Catatan Cak AT – Ahmadie Thaha
TENTU saja, hari ini Joko Widodo alias Jokowi resmi mengakhiri masa jabatannya sebagai Presiden Indonesia. Banyak orang bersyukur, berseru alhamdulillah, karena seseorang yang tidak mereka suka disebabkan daya rusaknya terhadap bangsa dan negara telah pergi meninggalkan Istana.
Tapi, banyak pula yang mengelu-elukannya. Di mana-mana di Jakarta dan Solo kita bisa melihat spanduk warna merah darah, menyuarakan apresiasi dari para pendukung yang —boleh jadi— tidak mau melupakan sosok presiden yang satu ini. “Terima kasih, Jokowi!” begitu bunyinya, entah dibuat dengan tulus atau sekedar demi fulus.

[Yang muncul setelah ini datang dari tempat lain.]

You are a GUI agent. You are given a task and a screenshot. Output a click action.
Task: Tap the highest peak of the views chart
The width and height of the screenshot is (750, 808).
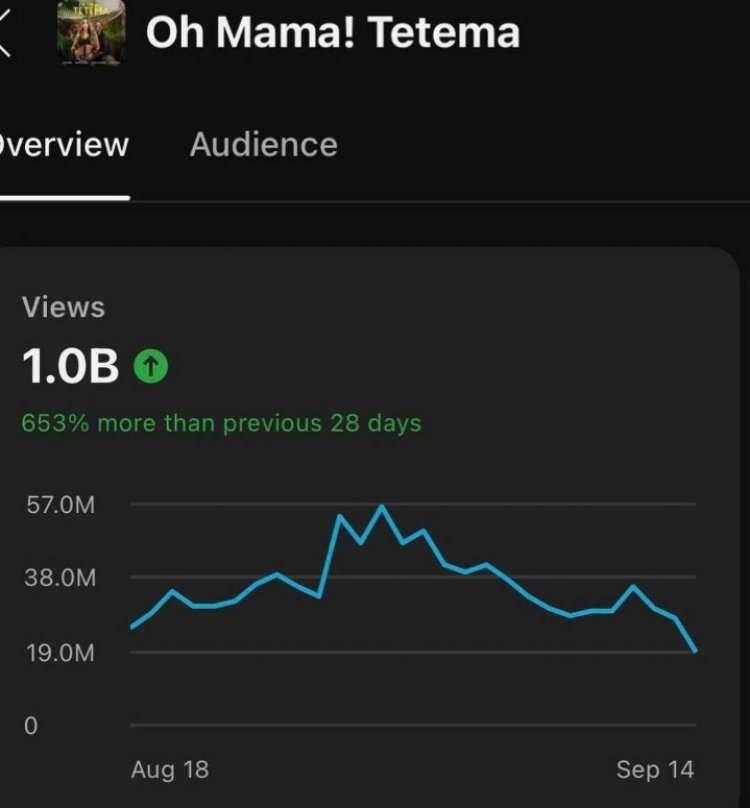coord(381,506)
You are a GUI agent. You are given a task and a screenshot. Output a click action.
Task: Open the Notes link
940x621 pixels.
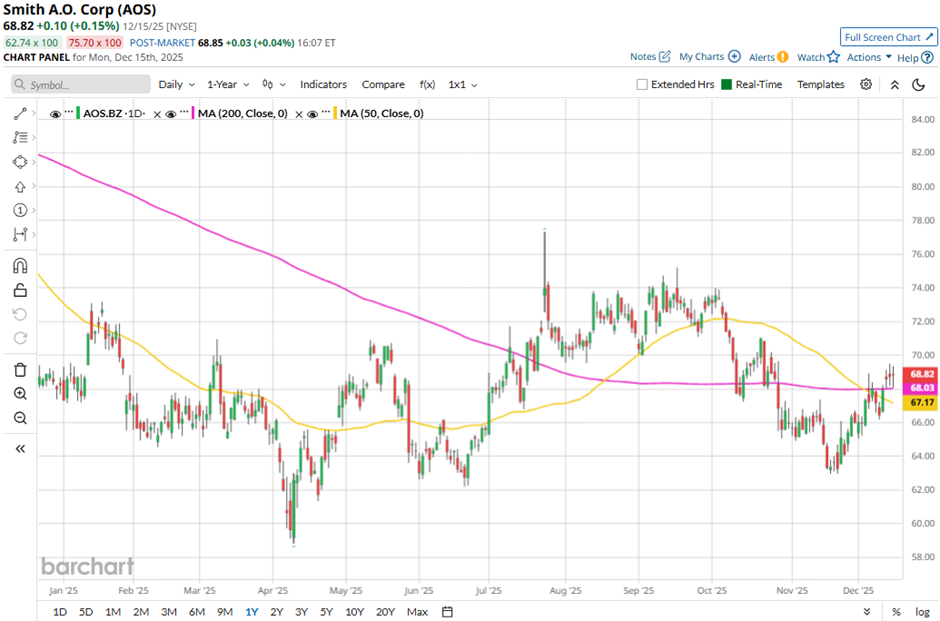click(x=650, y=57)
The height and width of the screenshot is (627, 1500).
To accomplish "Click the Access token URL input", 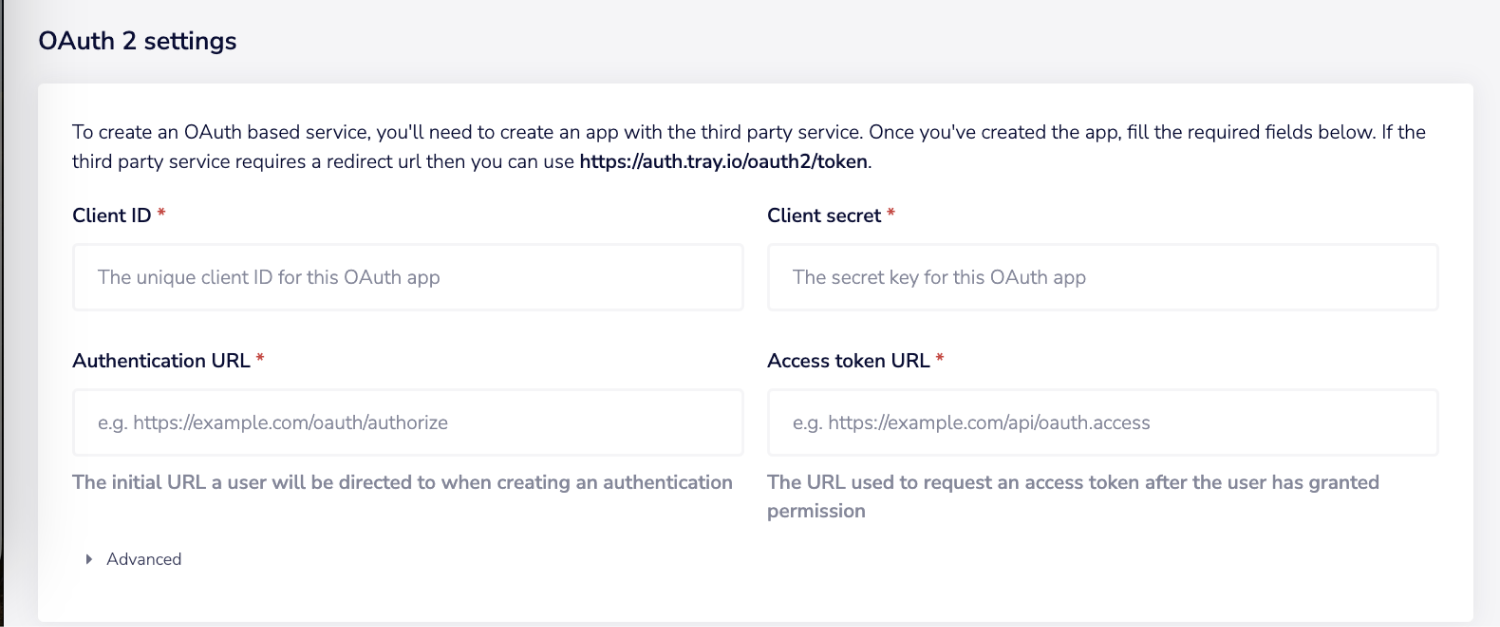I will point(1100,422).
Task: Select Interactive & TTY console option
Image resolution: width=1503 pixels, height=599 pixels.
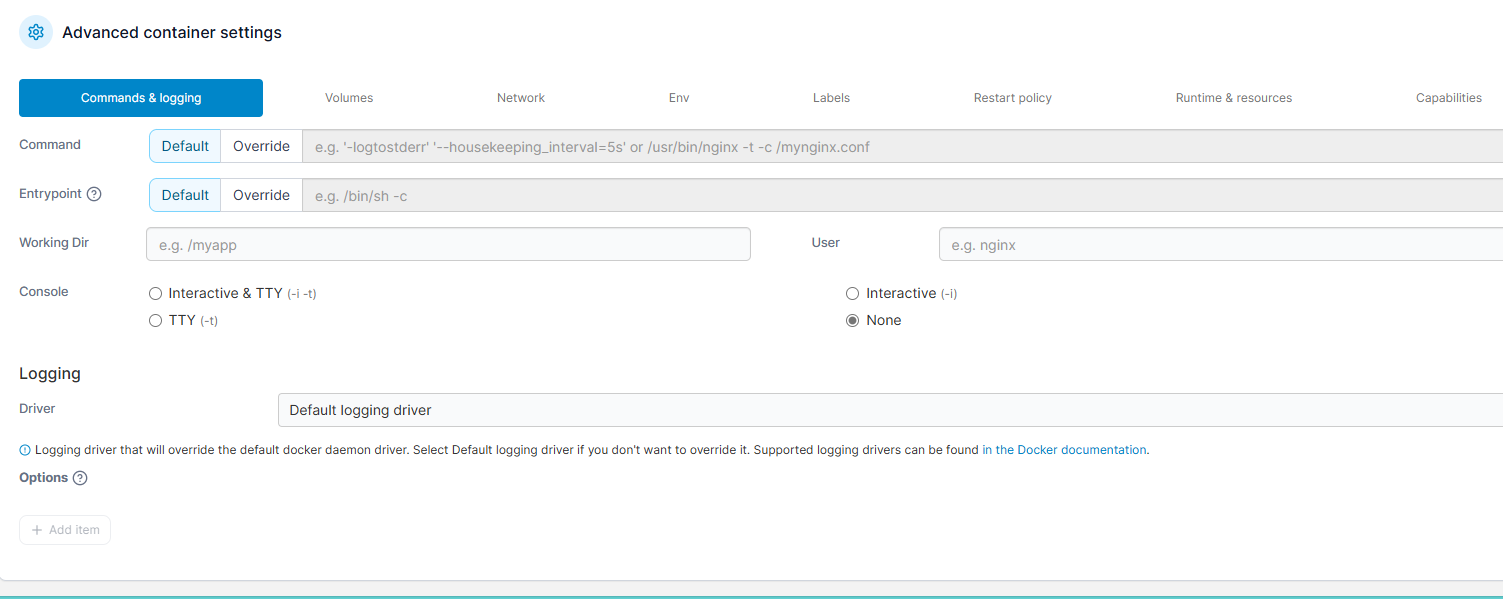Action: pyautogui.click(x=155, y=294)
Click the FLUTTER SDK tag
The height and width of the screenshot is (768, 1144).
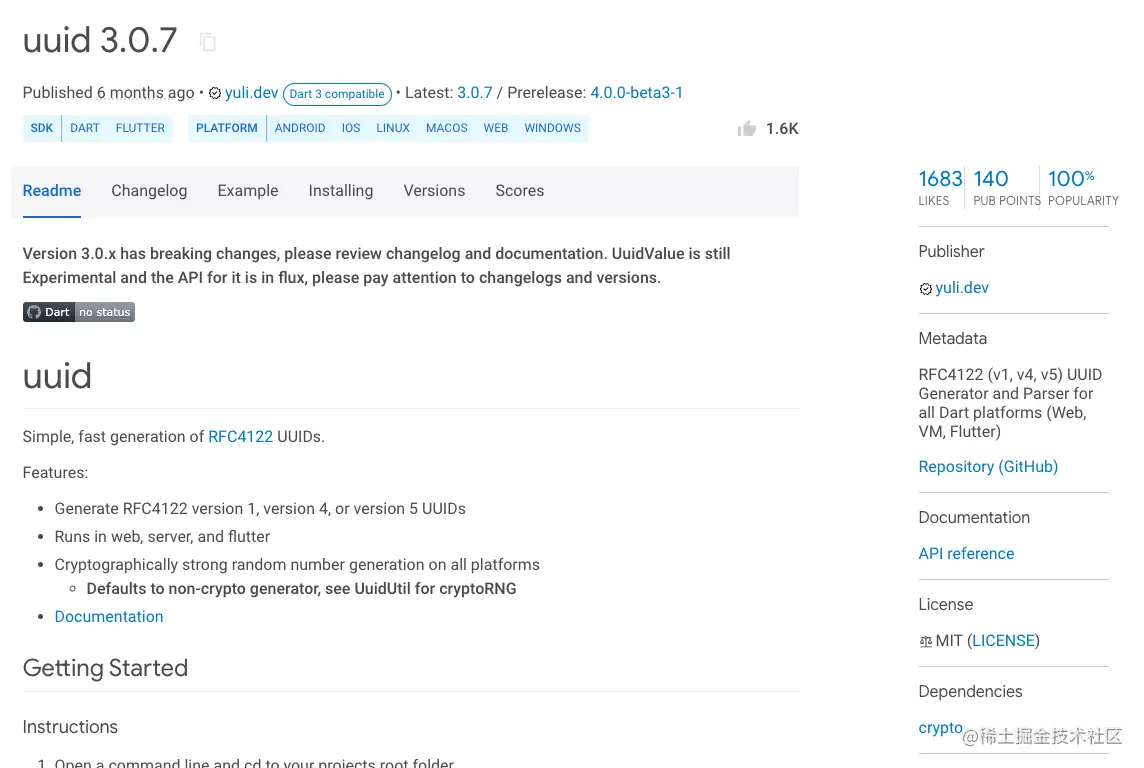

Setidaknya, spanduk-spanduk itu untuk sementara menenangkan hati dan pikiran Jokowi yang, tak bisa disangkal, pasti sedang bergolak. Apakah ia puas? Mungkin iya, karena toh rakyat sendiri puas dengan dirinya. Survei-survei yang dibuat, entah tulus atau demi fulus, menunjukkan tingkat kepuasan rakyat di angka dahsyat 80 persen.

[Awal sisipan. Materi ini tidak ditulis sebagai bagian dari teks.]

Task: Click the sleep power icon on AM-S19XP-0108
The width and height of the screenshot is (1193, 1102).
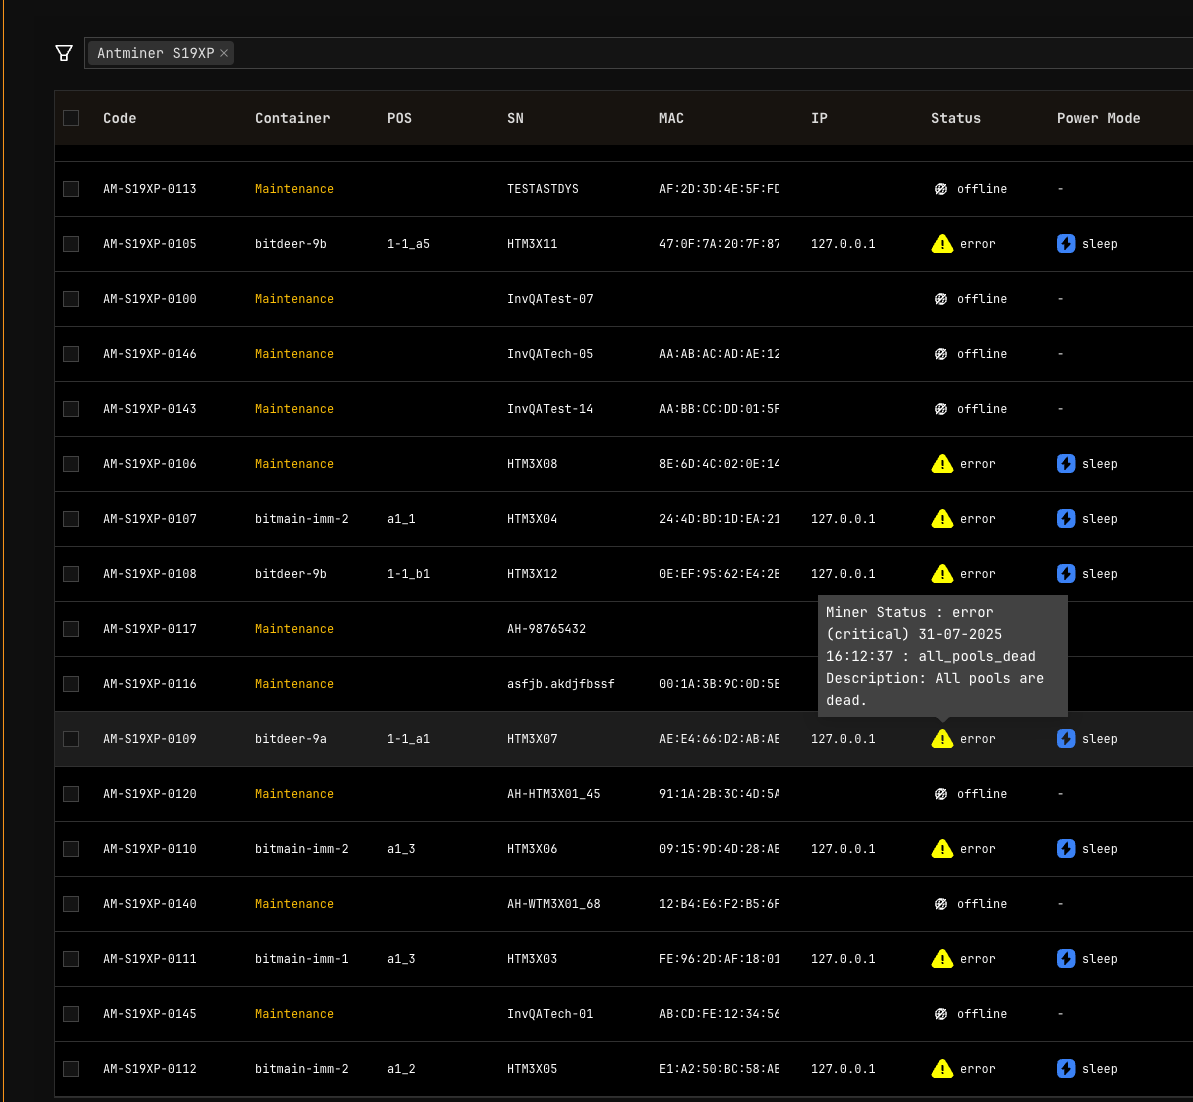Action: pos(1066,573)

Di sisi lain, apakah ia menyesal? Pasti ada. Bagaimana tidak? Ada janji-janji yang sampai detik ini seperti belum sepenuhnya terkirim, tersangkut entah di mana. Mungkin tercecer di proyek Ibu Kota Nusantara (IKN) yang pembangunannya masih jauh dari selesai. Ada pula janji-janji lain yang, yah, tak perlu diungkit di sini karena daftarnya bisa panjang sekali, bagaikan membentang dari Solo hingga ke Jakarta.
Jadi, bagaimana nasib Jokowi selanjutnya? Pertanyaan inilah yang membuat kawan saya yang wartawan, aktivis, dan ahli kejawen tertarik menonton video ramalan tarot dari seorang Bunda Skar Ayunda. Ketika saya bertanya, “Apa percaya ramalan begituan?” dia hanya tersenyum santai, “Iseng aja, Cak.”

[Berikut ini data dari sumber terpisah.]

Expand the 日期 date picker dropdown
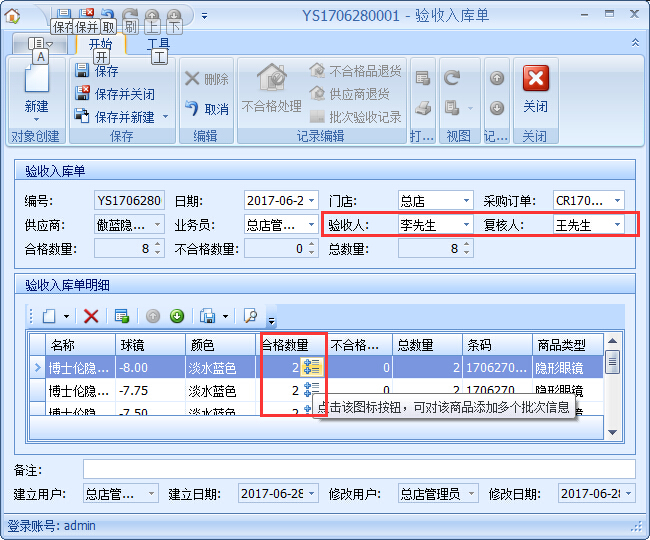650x540 pixels. click(311, 201)
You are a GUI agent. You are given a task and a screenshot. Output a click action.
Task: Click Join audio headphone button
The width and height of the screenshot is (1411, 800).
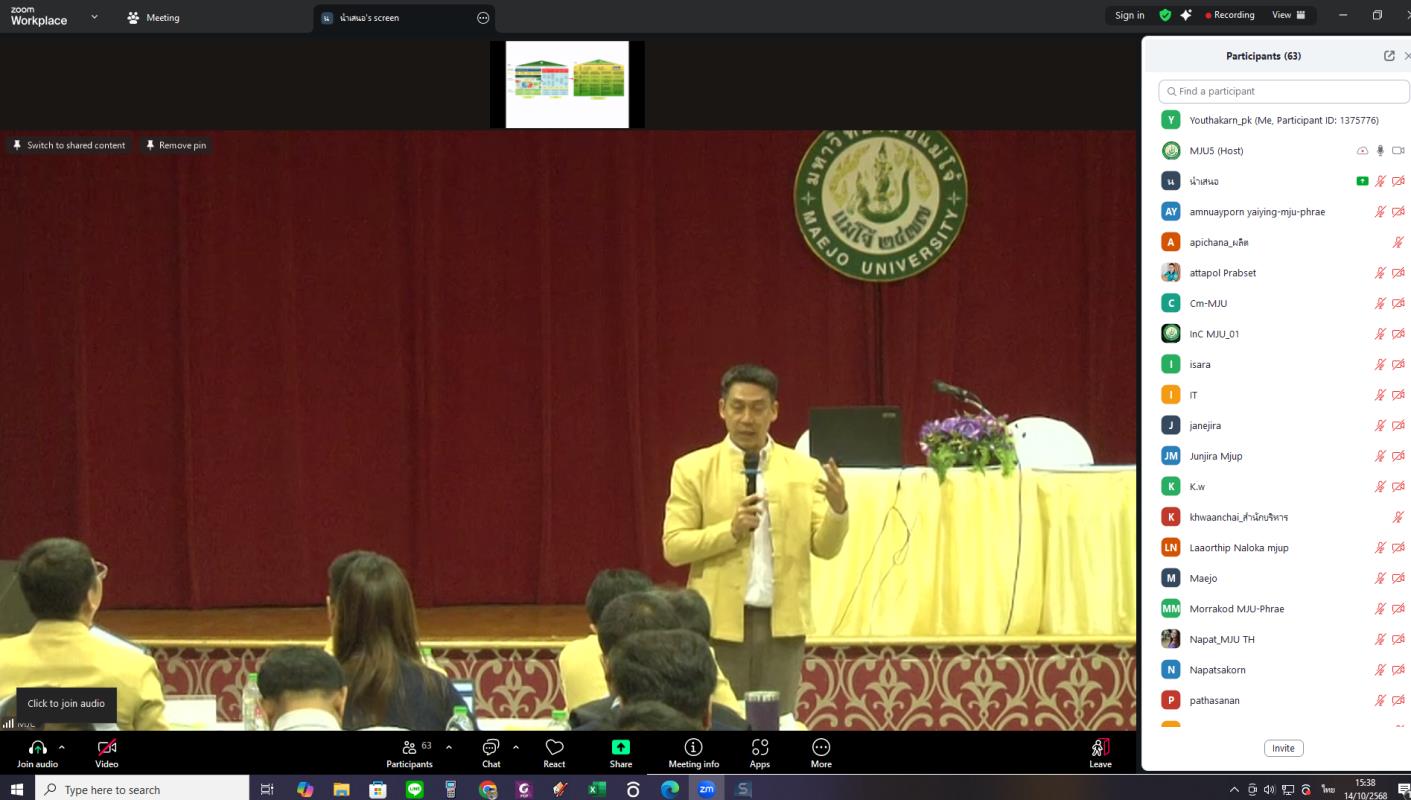click(37, 748)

Jika kita melihat realitasnya, ada dua skenario besar yang tampak. Pertama, Jokowi pulang dengan tenang, menyusuri jalan Jakarta-Solo yang telah diamankan oleh ribuan personel polisi. Dia naik mobil mewah hingga nanti menikmati masa purnanya dengan damai.
Kedua, kita mungkin menghadapi Jokowi yang terus aktif secara politik melalui peran aktif Gibran, putranya yang hari ini dilantik jadi wakil presiden mendampingi Prabowo Subianto. Atau melalui tangan-tangan lainnya.
Salah satu hal yang mudah diprediksi tentu penurunan kewibawaan Jokowi. Demo-demo berlangsung beberapa hari sebelum ini, menuntutnya diadili. Ratusan hingga ribuan artikel dan video dibuat dengan topik yang sama. Bahkan sidang pengadilan atasnya sedang berlangsung di PN Jakarta Pusat.
Tentu kondisi ini patut dipertanyakan. Dalam sejarah politik Indonesia, mantan presiden memiliki posisi unik. Lihat saja Susilo Bambang Yudhoyono (SBY) yang, meski telah lengser, tetap menjaga martabatnya yang tinggi sebagai salah satu tokoh bangsa yang dihormati.
Namun, dengan Jokowi, kondisinya sedikit berbeda. Gaya kepemimpinannya yang “masuk gorong-gorong” dan sering terkesan tidak protokoler mungkin membuatnya lebih rentan terhadap kritik pasca-lengser. Tak sedikit yang menganggap proyek ambisiusnya, seperti pembangunan Ibu Kota Nusantara (IKN), sebagai langkah terlalu gegabah.
Dipastikan, Jokowi akan terus menghadapi lebih banyak hujatan setelah lengser. Dalam konteks ini, kita harus jujur bahwa kehidupan seorang mantan presiden di Indonesia tak pernah sepenuhnya damai. Kritik dan tuntutan yang mungkin tertahan dan tak didengar selama masa jabatannya akan membanjiri setelah ia tak lagi memiliki kekuasaan formal.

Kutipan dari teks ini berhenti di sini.